When #y=sqrt(x/m)+sqrt(m/x)#, we observe that #2xydy/dx-x/m+m/x=0#.

Explanation:

#y=sqrt(x/m)+sqrt(m/x)#

Then I assume you're asking, what's the expression #2xydy/dx-x/m+m/x# equivalent to?

Well, we need to find #dy/dx#. First let's rewrite #y#.

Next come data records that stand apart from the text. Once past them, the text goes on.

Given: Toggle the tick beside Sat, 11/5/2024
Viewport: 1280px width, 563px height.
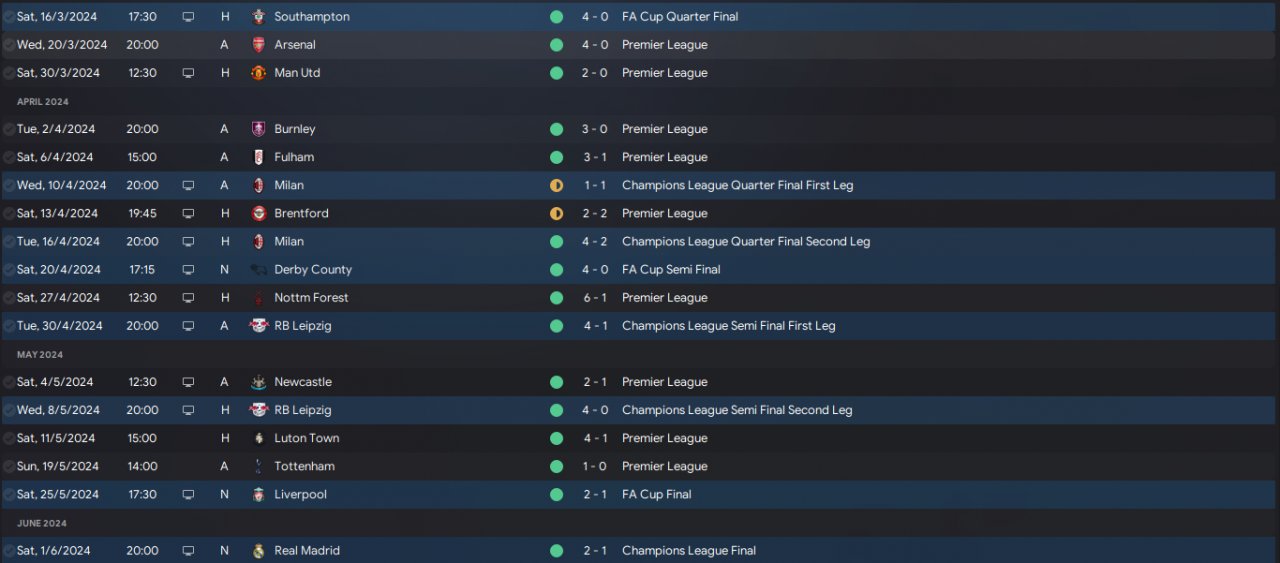Looking at the screenshot, I should (x=8, y=438).
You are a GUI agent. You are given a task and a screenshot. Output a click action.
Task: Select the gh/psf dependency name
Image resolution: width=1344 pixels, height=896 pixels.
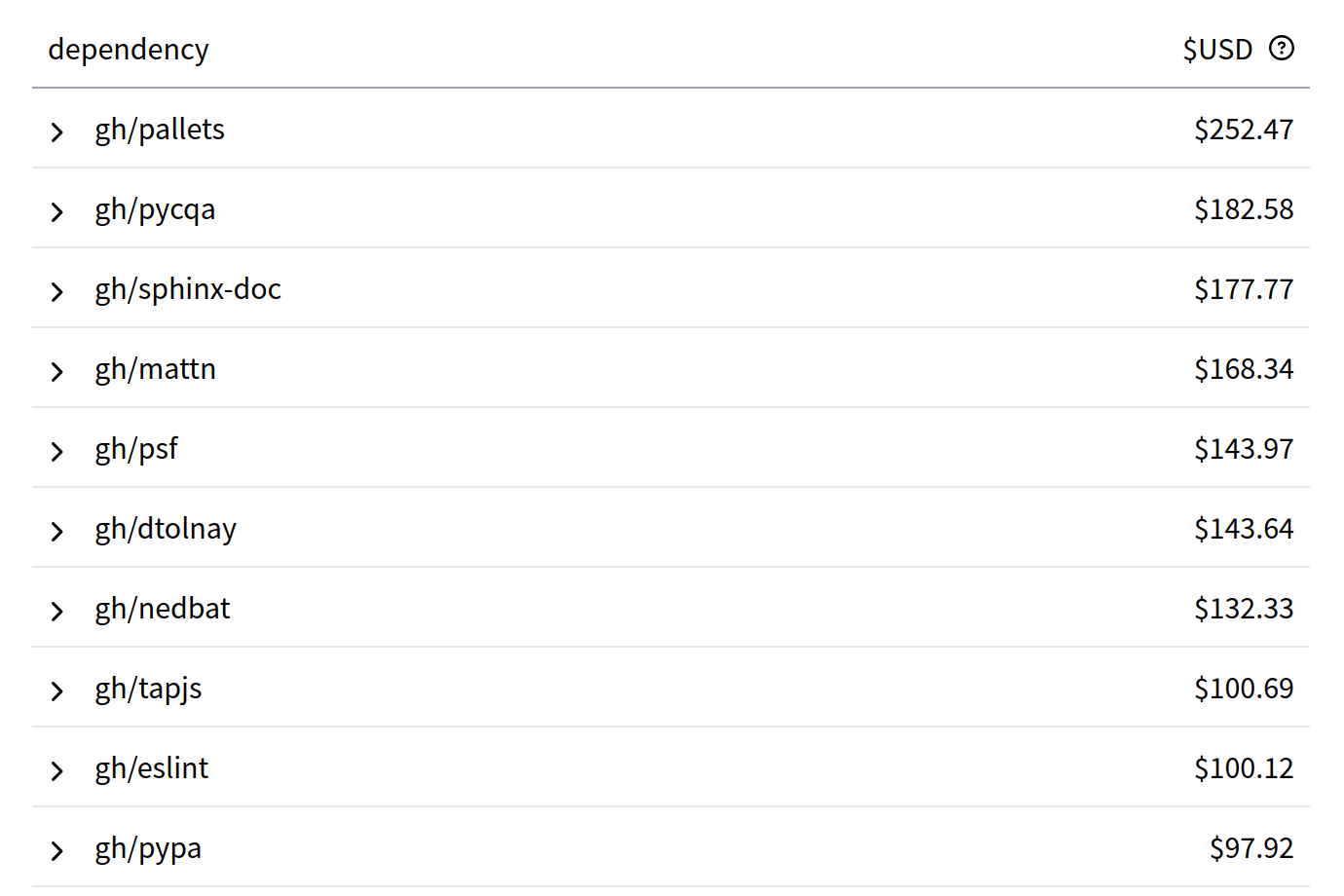(x=136, y=450)
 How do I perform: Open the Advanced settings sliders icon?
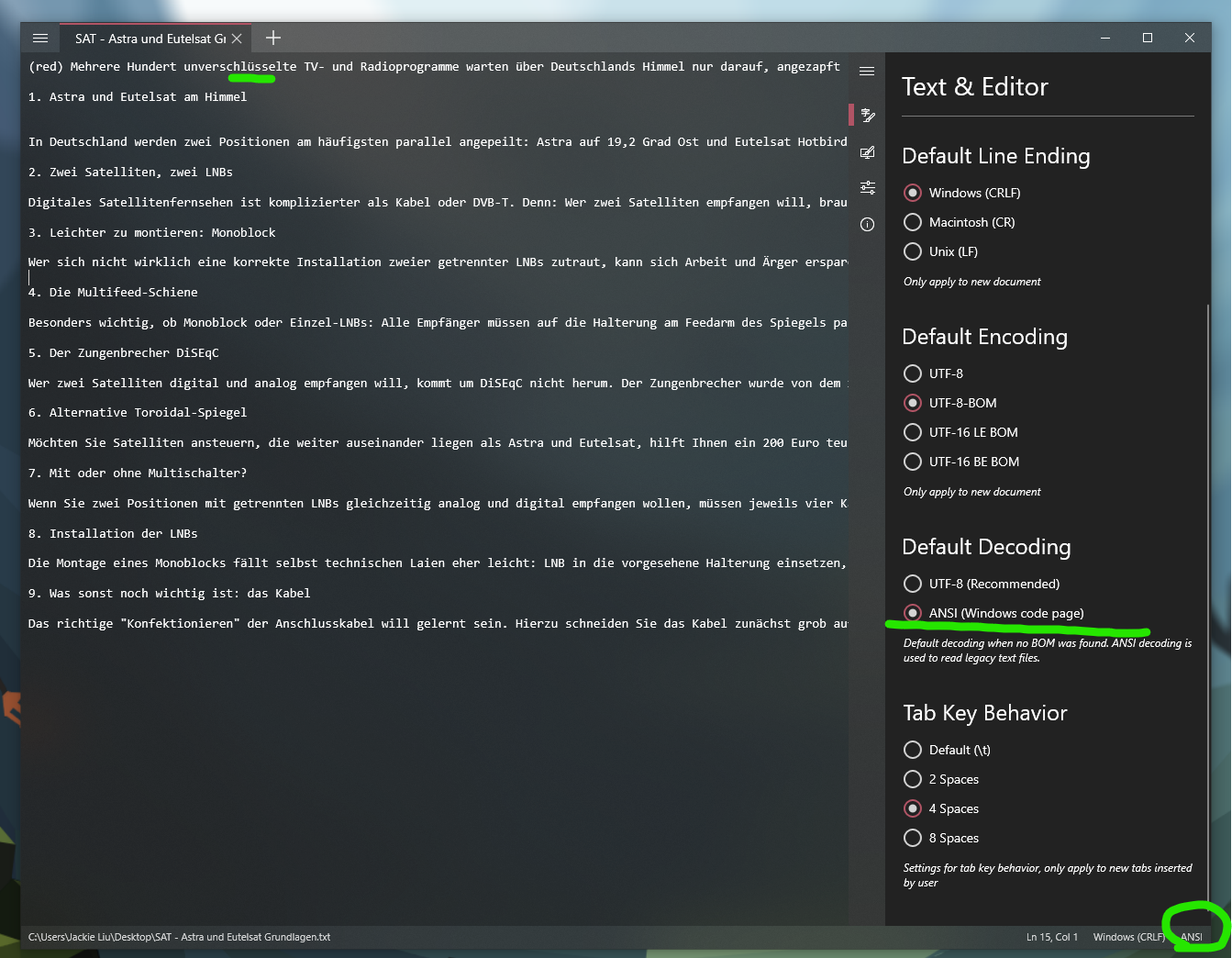coord(867,187)
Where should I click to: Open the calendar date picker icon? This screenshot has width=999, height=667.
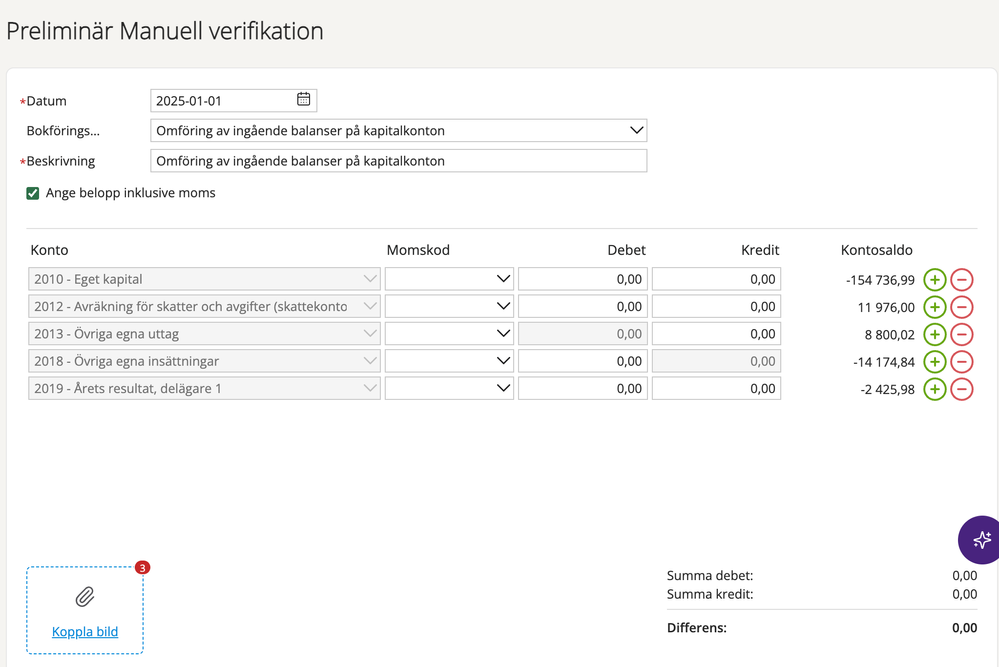coord(304,99)
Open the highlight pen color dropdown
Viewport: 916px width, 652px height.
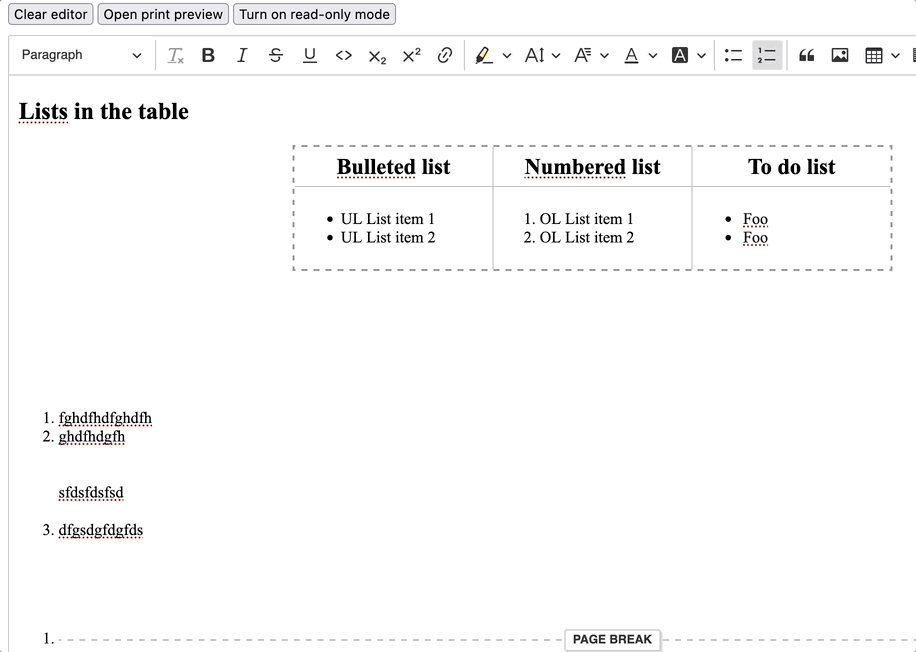tap(507, 55)

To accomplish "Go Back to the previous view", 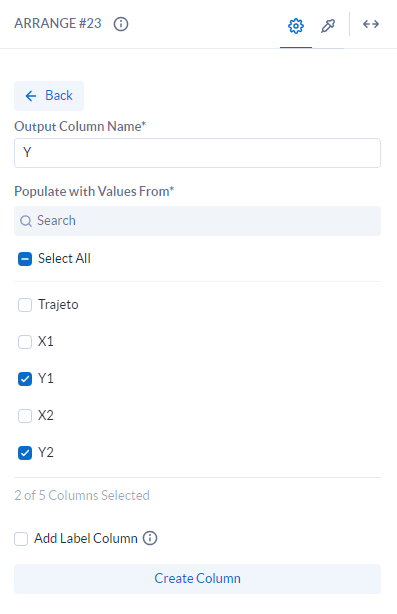I will pyautogui.click(x=49, y=96).
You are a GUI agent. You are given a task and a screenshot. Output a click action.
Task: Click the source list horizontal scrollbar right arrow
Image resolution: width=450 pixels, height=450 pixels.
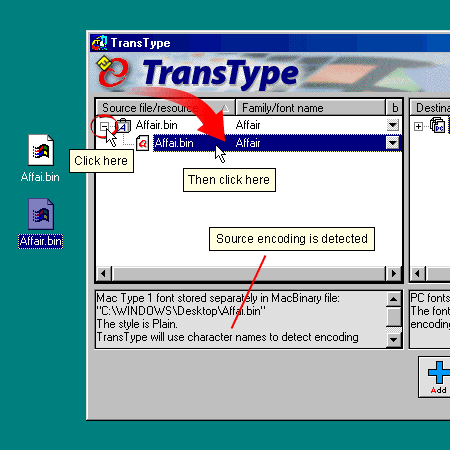click(394, 274)
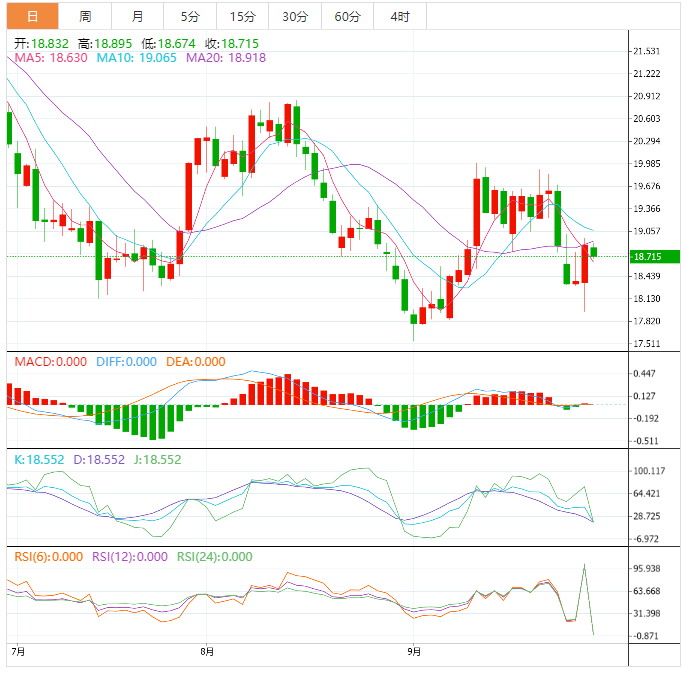Viewport: 689px width, 673px height.
Task: Click the 18.715 current price tag
Action: point(650,256)
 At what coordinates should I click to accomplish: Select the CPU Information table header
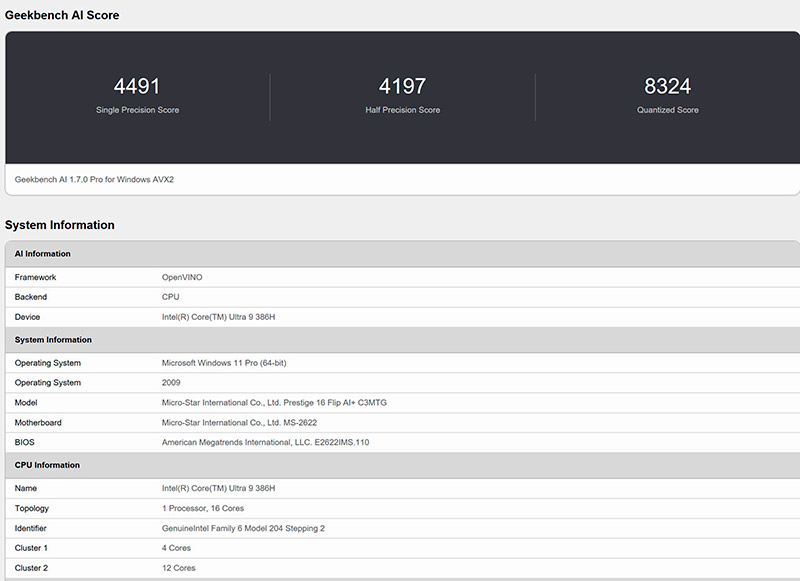(x=47, y=465)
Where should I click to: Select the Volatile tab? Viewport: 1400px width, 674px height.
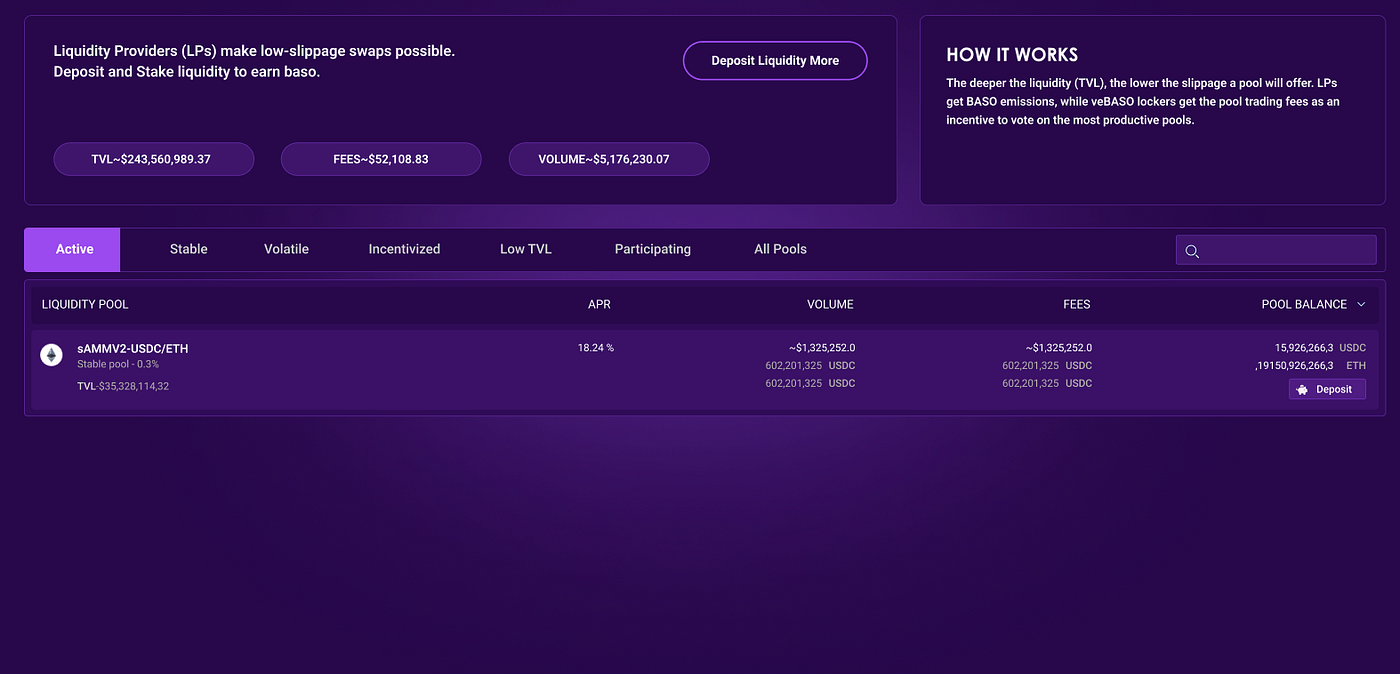(x=286, y=249)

#y=m^(-1/2)x^(1/2)+m^(1/2)x^(-1/2)#

So now we can differentiate with the power rule:

#dy/dx=1/2m^(-1/2)x^(-1/2)-1/2m^(1/2)x^(-3/2)=1/(2sqrt(mx))-sqrtm/(2xsqrtx)#

So then we want to know about:

#2xydy/dx-x/m+m/x#

#=2x(sqrt(x/m)+sqrt(m/x))(1/(2sqrt(mx))-sqrtm/(2xsqrtx))-x/m+m/x#

FOIL the two binomials:

#=2x(sqrtx/sqrtm1/(2sqrtmsqrtx)-sqrtx/sqrtmsqrtm/(2xsqrtx)+sqrtm/sqrtx1/(2sqrtmsqrtx)-sqrtm/sqrtxsqrtm/(2xsqrtx))-x/m+m/x#

And simplify:

#=2x(1/(2m)-1/(2x)+1/(2x)-m/(2x^2))-x/m+m/x#

Distribute:

#=(x/m-m/x)-x/m+m/x#

#=0#

Cool!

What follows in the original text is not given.